Zadanie do wykonania :: Ułóż w listę numerowaną wiersze z wykazu poniżej, od wiersza zawierającego „You are a GUI” do wiersza zawierającego „click(33, 459)” włącznie. Pomiń puste wiersze.

Dostarczone informacje ::
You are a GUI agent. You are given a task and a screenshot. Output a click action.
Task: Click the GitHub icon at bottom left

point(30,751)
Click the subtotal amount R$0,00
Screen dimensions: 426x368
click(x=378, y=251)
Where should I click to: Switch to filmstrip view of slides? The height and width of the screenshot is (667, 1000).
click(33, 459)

...

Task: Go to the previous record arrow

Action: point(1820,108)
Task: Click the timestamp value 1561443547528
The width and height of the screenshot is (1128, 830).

Rozwiązanie zadania ::
1. You are a GUI agent. You are given a task and a screenshot. Output a click action.
2. Task: Click the GitHub icon at bottom left
3. point(30,751)
4. Click the subtotal amount R$0,00
5. Screen dimensions: 426x368
6. click(x=378, y=251)
7. Where should I click to: Switch to filmstrip view of slides? The height and width of the screenshot is (667, 1000).
8. click(33, 459)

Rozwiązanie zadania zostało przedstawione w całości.